> _Exercise prompt_
Can you transcribe the glibc discussion below between "Thank you very" and "makes a difference.", inclusive?
-- Start Supplied text --
Jakub, thanks for the really helpful analysis! In glibc, we do additional gymnastics to self-relocate the dynamic linker earlier, with a compiler barrier, but only for HIDDEN_VAR_NEEDS_DYNAMIC_RELOC architectures (like MIPS)—not for x86-64. I admit that this is not entirely correct because GCC can materialize constants that require relocation into global data. This happens in the Fedora 42 build as well, for the rfv constant in dl_vdso_vsym in sysdeps/unix/sysv/linux/dl-vdso.h: const struct r_found_version rfv = { VDSO_NAME, VDSO_HASH, 1, NULL }; /* Search the scope of the vdso map. */ const ElfW (Sym) *ref = &wsym; lookup_t result = GLRO (dl_lookup_symbol_x) (name, map, &ref, map->l_local_scope, &rfv, 0, 0, NULL); return ref != NULL ? DL_SYMBOL_ADDRESS (result, ref) : NULL; It just so happens that the first call to dl_vdso_vsym happens after the call to ELF_DYNAMIC_RELOCATE for ld.so, which is why this works. But the entire design really assumes that the ELF_DYNAMIC_RELOCATE call is a no-op. So maybe we are just naïve, and need to treat all architectures as HIDDEN_VAR_NEEDS_DYNAMIC_RELOC? Or get real, remove the ELF_DYNAMIC_RELOCATE call for ld.so on !HIDDEN_VAR_NEEDS_DYNAMIC_RELOC architectures because it should do nothing at all, and add a test case that requires that there are no dynamic relocations whatsoever. But it looks like the latter would require a way to request that GCC does not produce global data constants (with relocations) for initializing local variables.
Thank you very much for the detailed investigation; much appreciated. I'm not sure if it's still needed, but to reply to Jakub's request, here's how glibc is being built: https://github.com/wolfi-dev/os/blob/main/glibc.yaml I can obtain the build logs if needed; they're not readily accessible unfortunately. The compiler flags are the ones I listed in the description, coming directly from OpenSSF. The recipe above currently disables the hardening flags entirely (by setting GCC_SPEC_FILE to /dev/null, on line 52), but I obviously reenabled them for my tests. Now, it's very interesting that -fno-strict-aliasing can cause such mess. As I said, in my tests it appeared to be "-z now". That Gentoo bug seems to be exactly the same thing as I'm reporting here. I'll run some tests removing -fno-strict-aliasing (but keeping "-z now") and see if it makes a difference.
-- End Supplied text --
-- Start Provided data --
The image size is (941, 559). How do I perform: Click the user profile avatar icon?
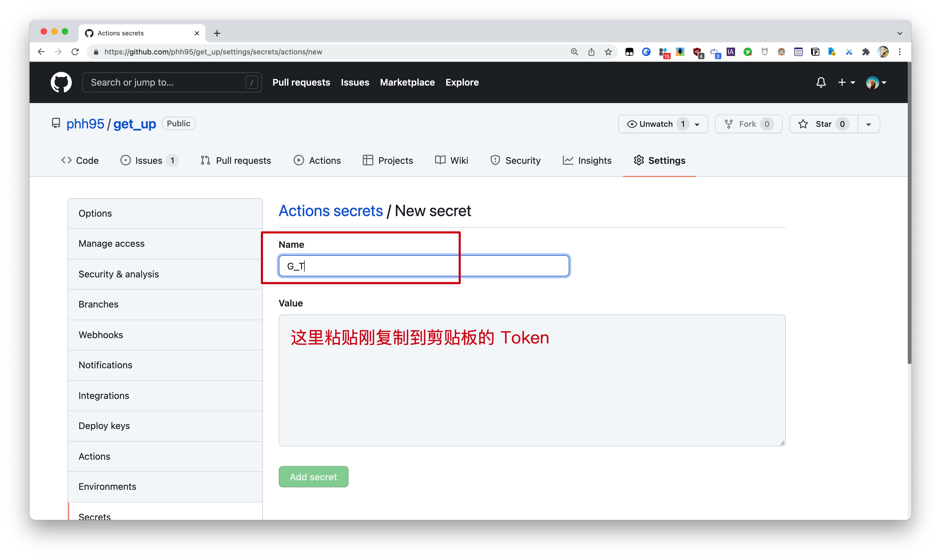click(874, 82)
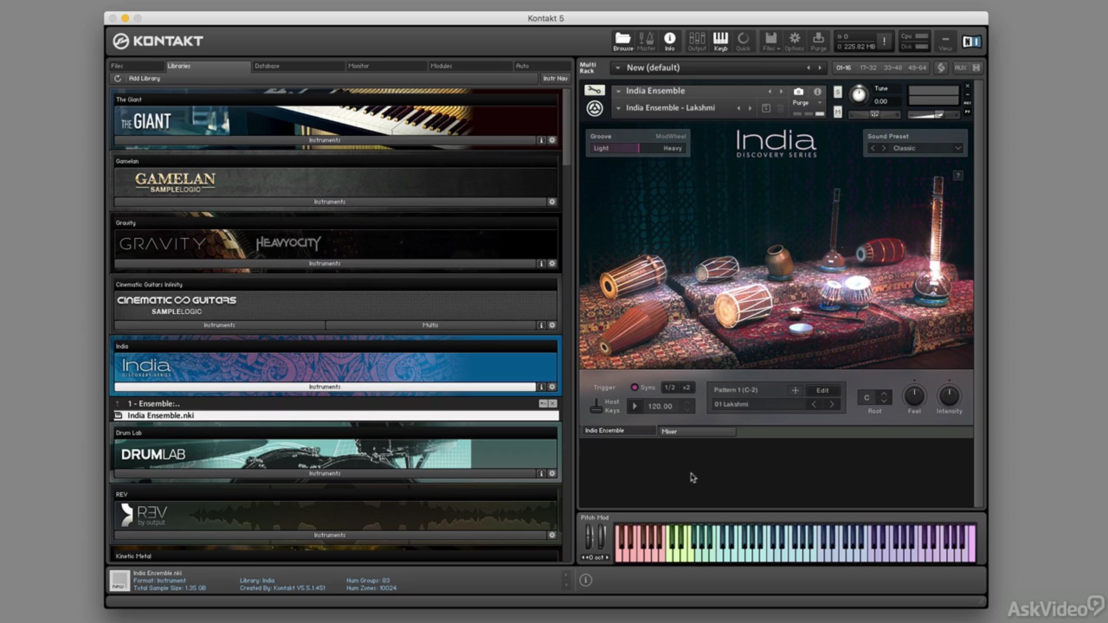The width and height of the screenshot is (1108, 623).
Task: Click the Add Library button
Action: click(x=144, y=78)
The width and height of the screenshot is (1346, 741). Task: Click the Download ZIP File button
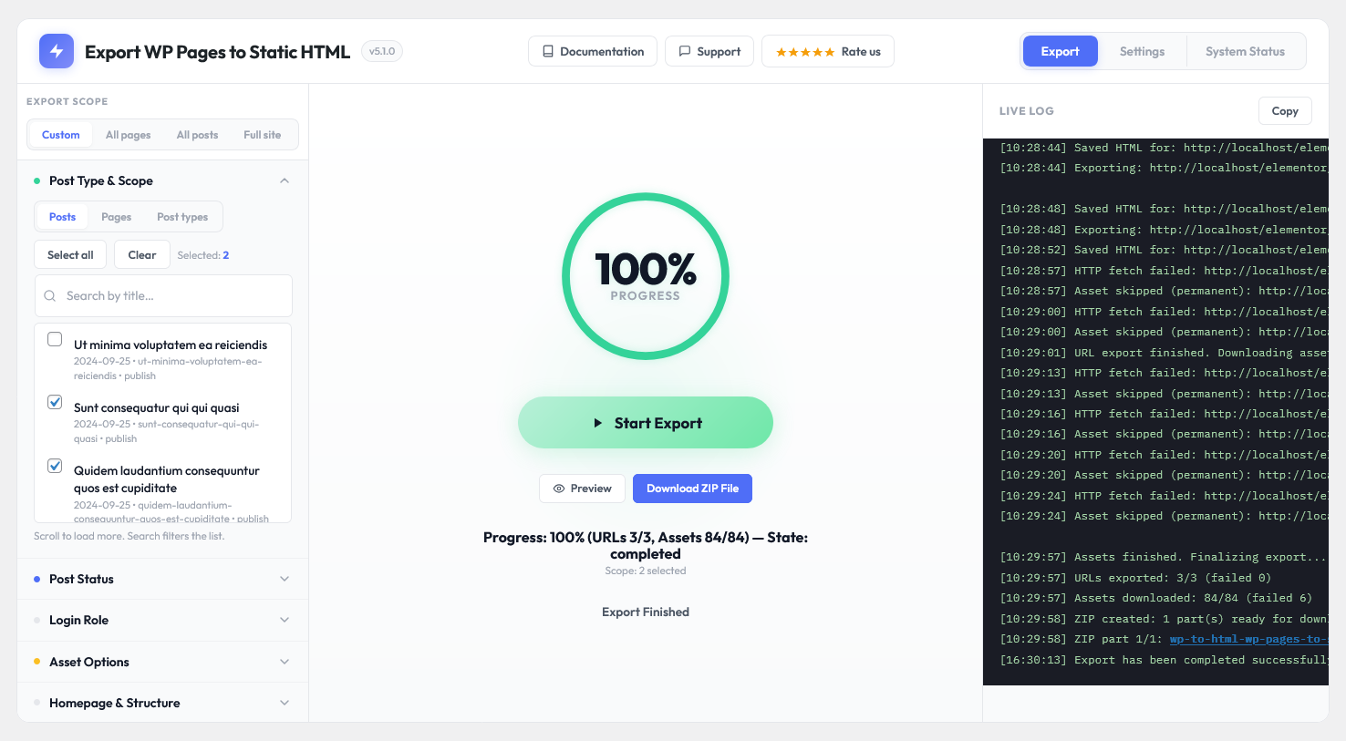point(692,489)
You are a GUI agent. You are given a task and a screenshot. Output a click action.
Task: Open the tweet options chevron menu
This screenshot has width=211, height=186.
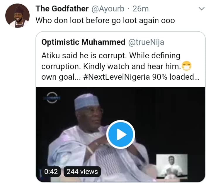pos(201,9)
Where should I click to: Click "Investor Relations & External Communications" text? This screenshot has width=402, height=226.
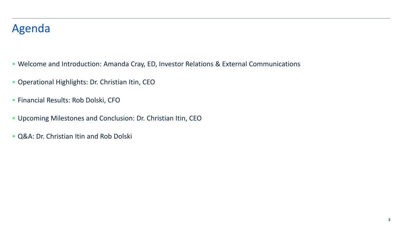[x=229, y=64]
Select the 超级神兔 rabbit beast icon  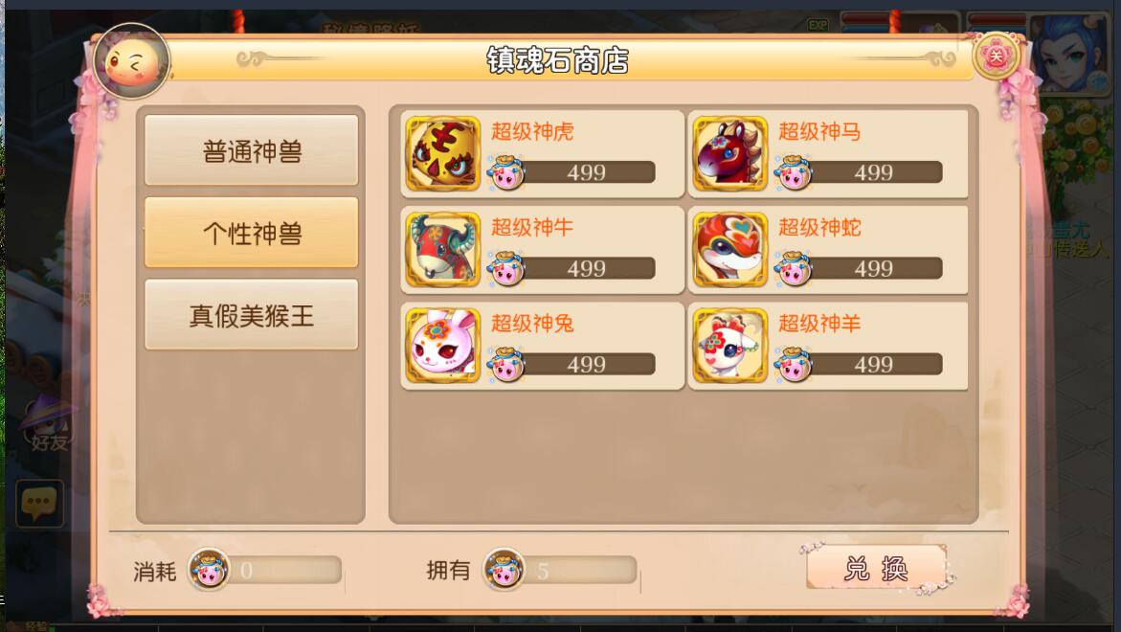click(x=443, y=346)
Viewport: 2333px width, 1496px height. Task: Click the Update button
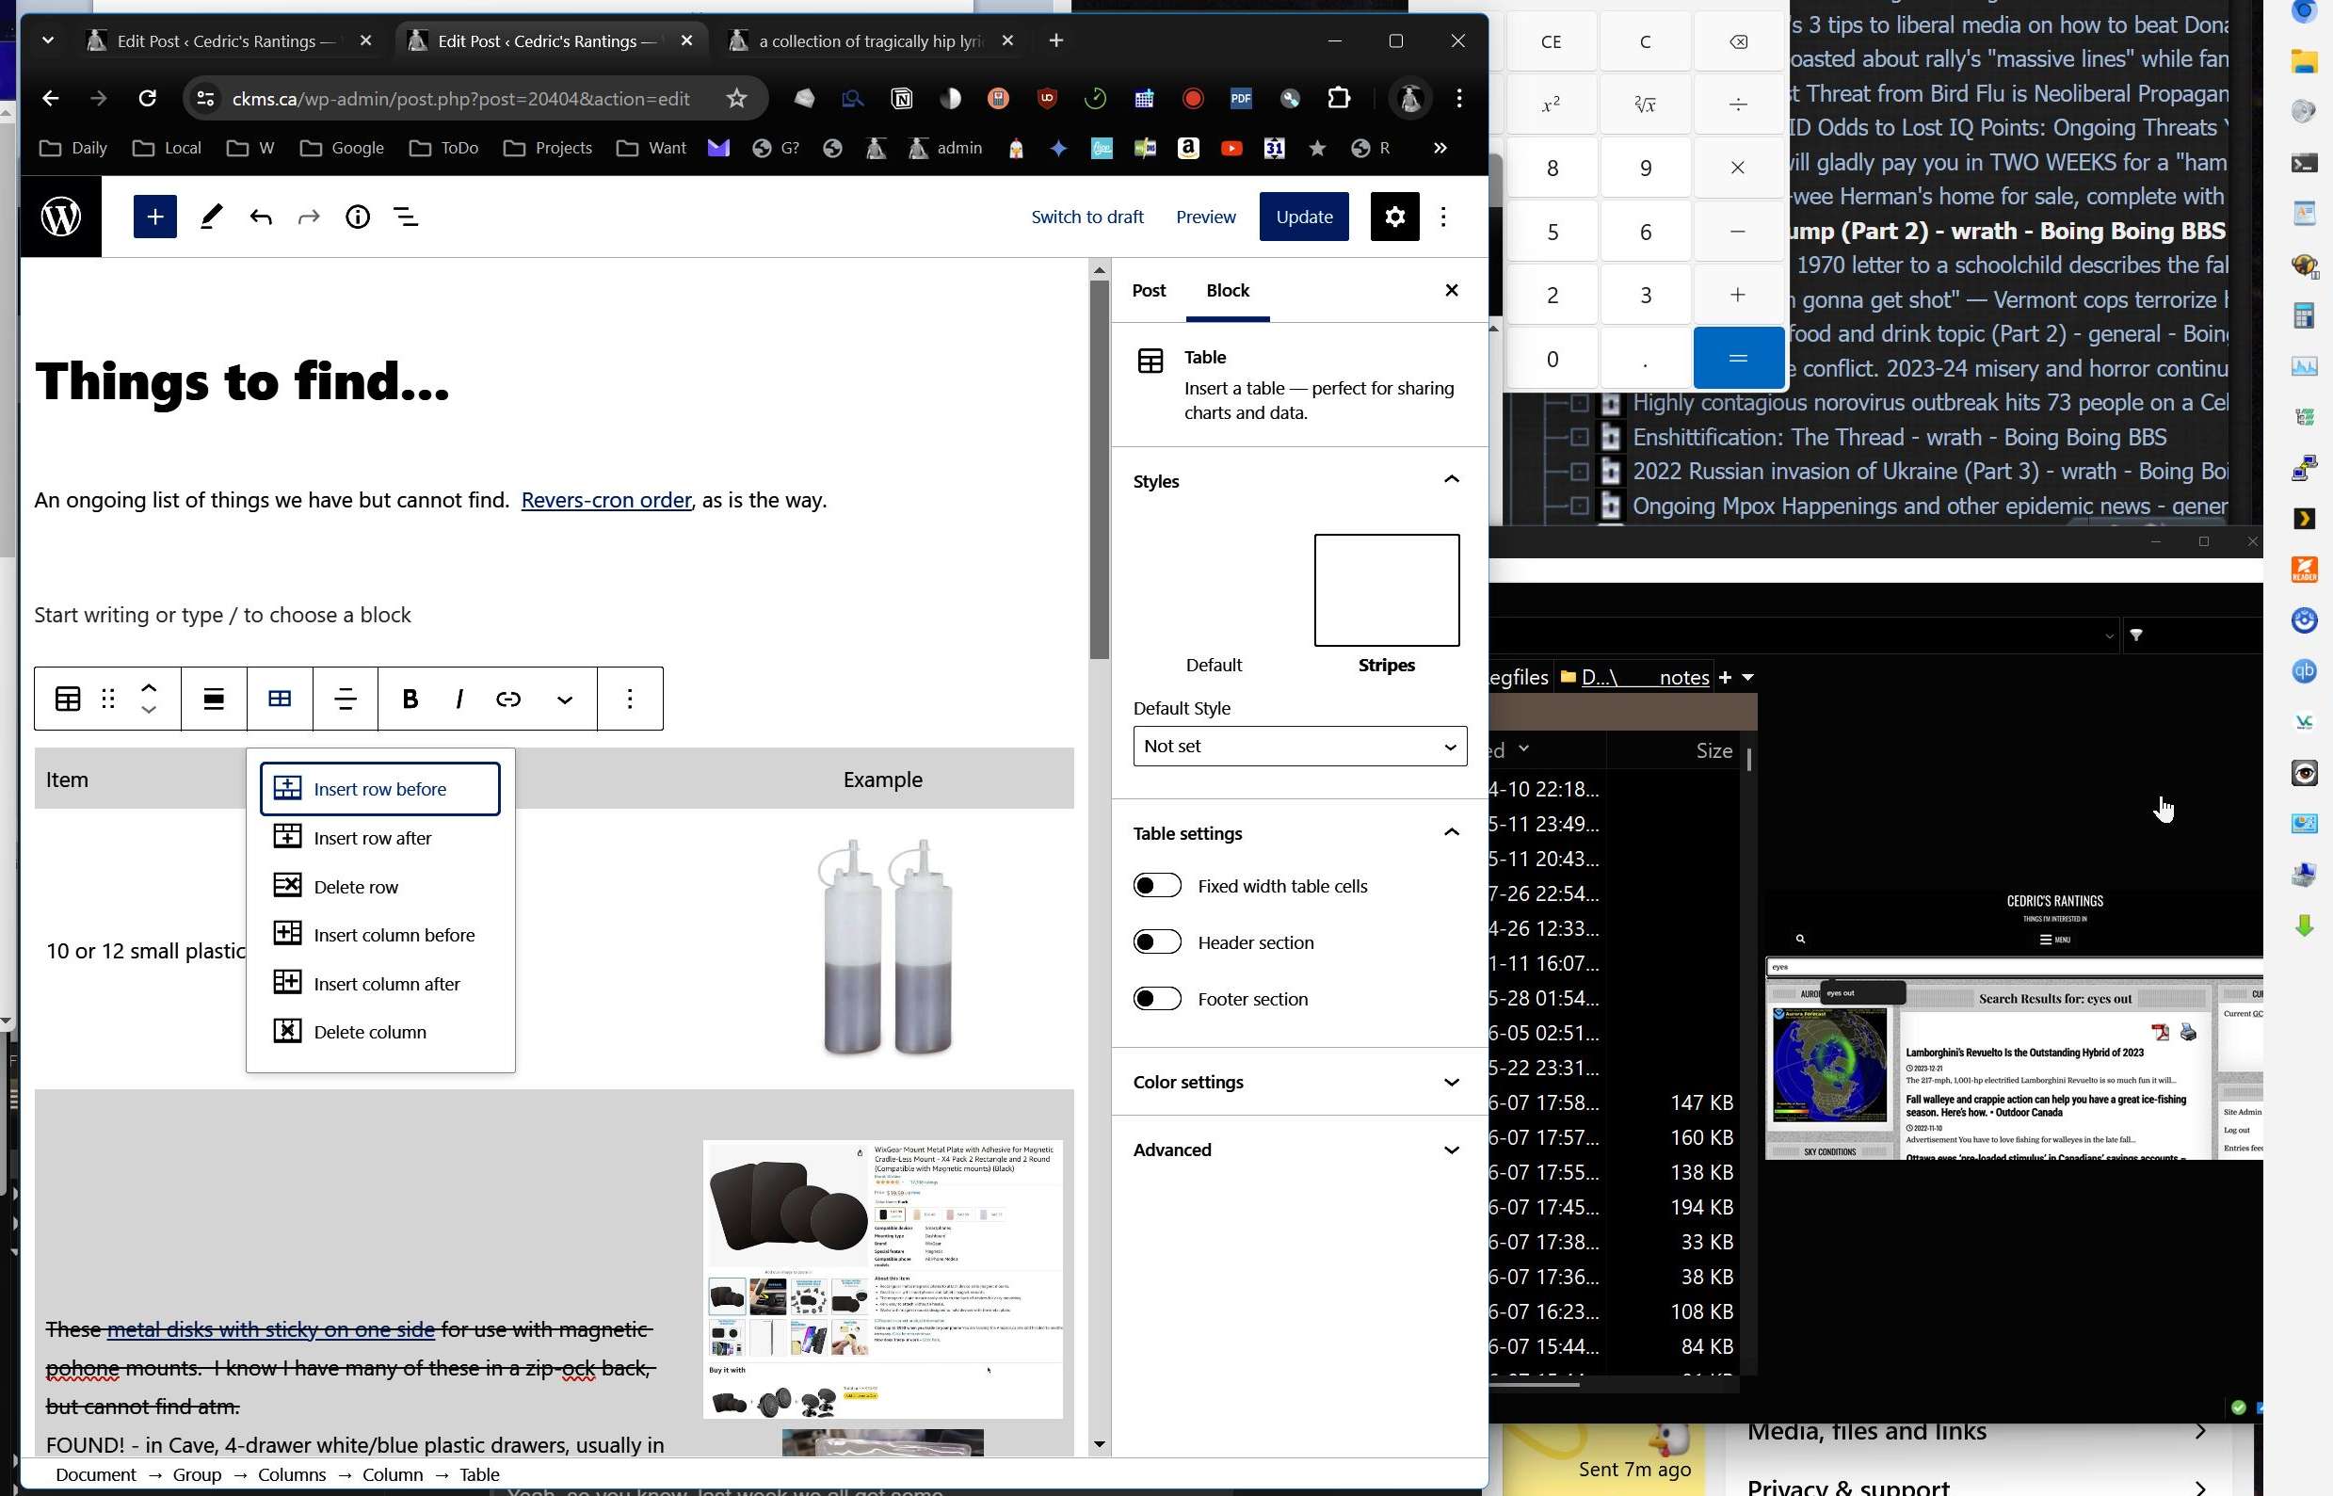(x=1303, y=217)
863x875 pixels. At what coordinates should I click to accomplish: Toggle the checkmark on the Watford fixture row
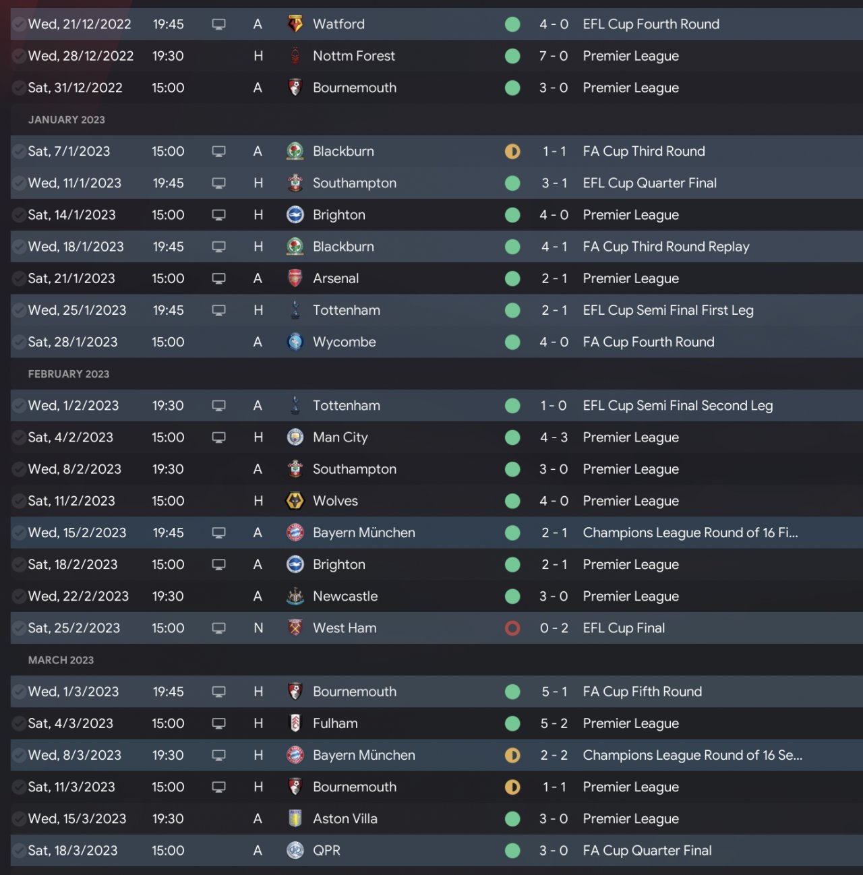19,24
-- End Provided data --
> _Result_
Thank you very much for the detailed investigation; much appreciated. I'm not sure if it's still needed, but to reply to Jakub's request, here's how glibc is being built: https://github.com/wolfi-dev/os/blob/main/glibc.yaml I can obtain the build logs if needed; they're not readily accessible unfortunately. The compiler flags are the ones I listed in the description, coming directly from OpenSSF. The recipe above currently disables the hardening flags entirely (by setting GCC_SPEC_FILE to /dev/null, on line 52), but I obviously reenabled them for my tests. Now, it's very interesting that -fno-strict-aliasing can cause such mess. As I said, in my tests it appeared to be "-z now". That Gentoo bug seems to be exactly the same thing as I'm reporting here. I'll run some tests removing -fno-strict-aliasing (but keeping "-z now") and see if it makes a difference.